On a passé la matinée sur le toit de l’hôtel au soleil à rattraper le retard de billets de blog qu’on avait. Et puis, comme à notre habitude maintenant, nous sommes allées boire un tchai chez nos amis, et Klara, ayant renoncé à faire des photos, s’est dit qu’au moins personne ne l’empêcherait de dessiner et donc s’est installée face au burning ghat pour croquer un peu. Et même suffisamment longtemps pour presque en oublier le rendez vous qu’relle avait avec le professeur Mishra.
Une demi-heure au pas de course pour aller à l’autre bout de la ville par les ghats, et… le professeur n’avait pas troqué ses habits de brahmane, il était en train de donner une satsang. Klara a donc écouté patiemment l’enseignement, dans lequel il expliquait grosso modo que rien n’était différent en soi, tout contenant du tout et que donc la saleté et la pollution étaient aussi le tout , donc sur un plan spirituel c’était pas si grave. Son paradoxe entre la science et la religion se resumant au fait que l etre supreme est au dela des limitations de nos cinq sens , so what can we do?

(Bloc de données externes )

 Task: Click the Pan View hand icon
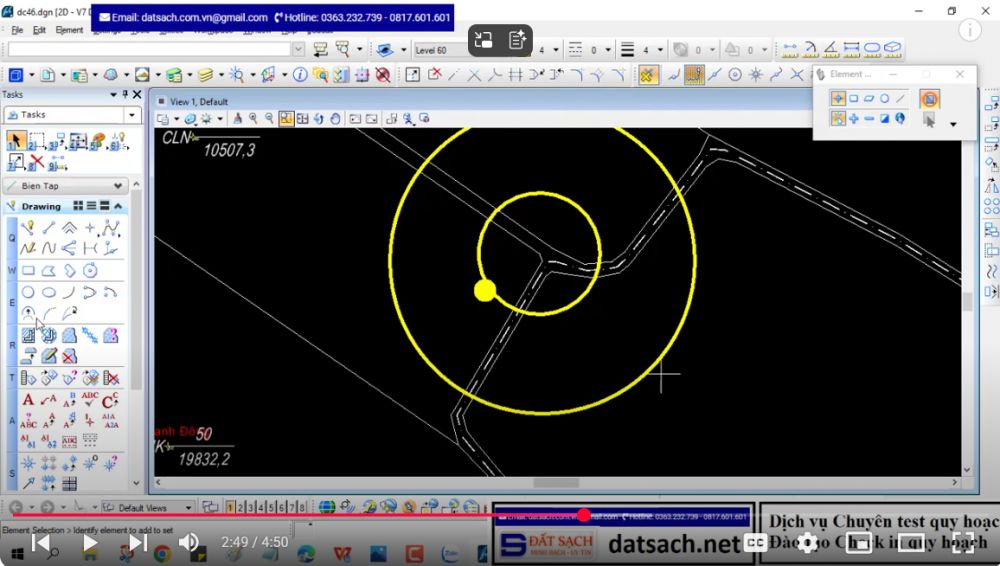point(335,119)
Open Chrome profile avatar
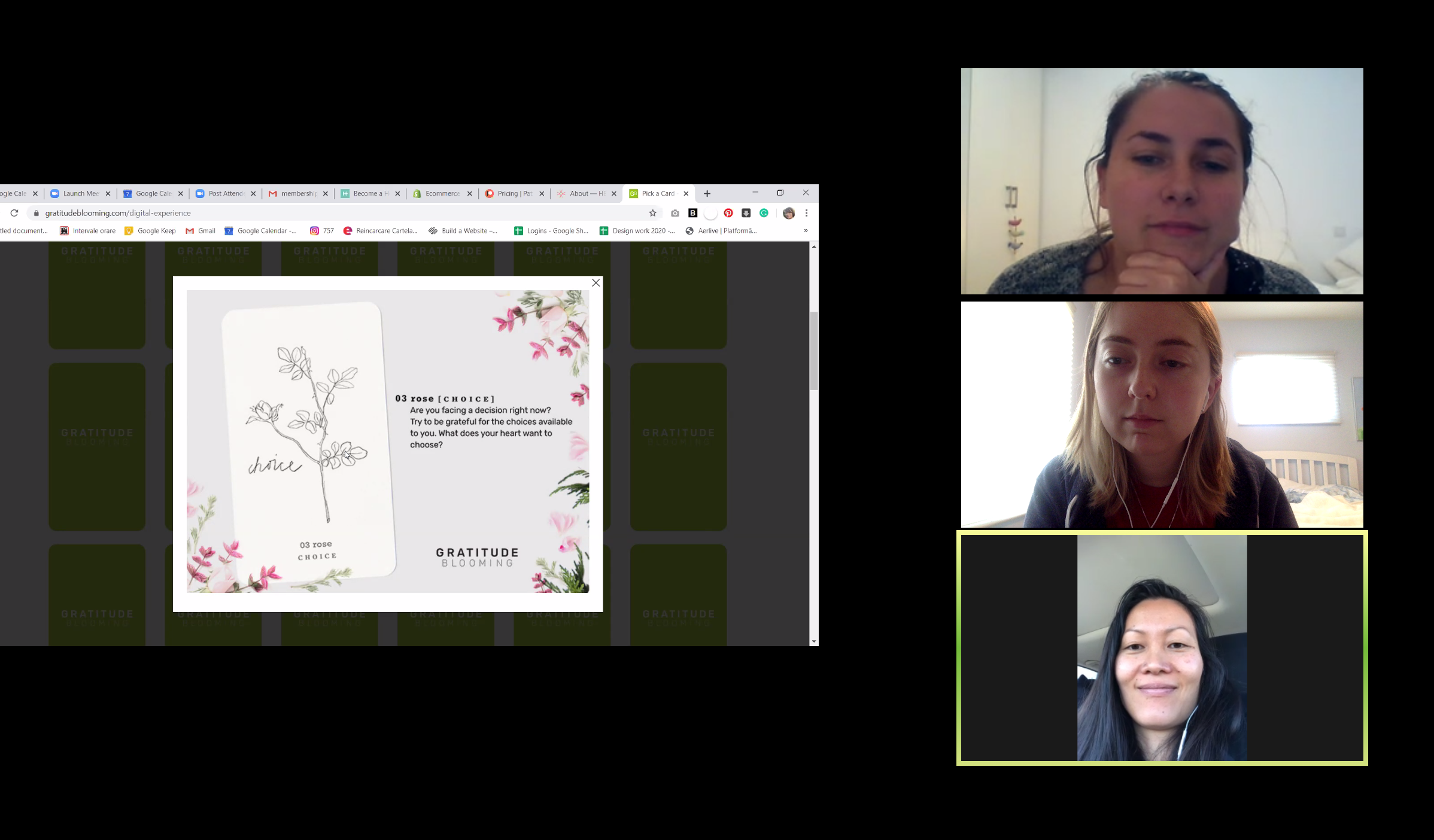 coord(789,213)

Apparemment, il travaille plus ou moins de mêche avec le gouvernement indien, et c’est donc quasiment impossible probablement de lui poser des questions qui fâcheraient comme : pourquoi le gouvernement a-t-il arrêté le programme de dépollution du Gange entamé en 1992 ? Ou pourquoi le gouvernement n’a toujours pas installé des usines de retraitement de déchets, qui continuent d’être déversés, en pleine ville , directement dans le Gange ? Ou pourquoi aucun programme d’éducation à l’environnement, mis à part le ramassage des sacs et des bouteilles plastiques, n’est fait dans les écoles ? Sans parler des dioxines qu on doit trouver aux abords du Manakarnika ghat, compte tenu de la combustion du bois et des corps… Ajoutons la fatigue du grand age, et peut etre un gatisme naissant (pourquoi avait il fixe rendez vous la veille? peut etre juste pour son enseignement? Hanuman, le dieu singe est un petit malin!).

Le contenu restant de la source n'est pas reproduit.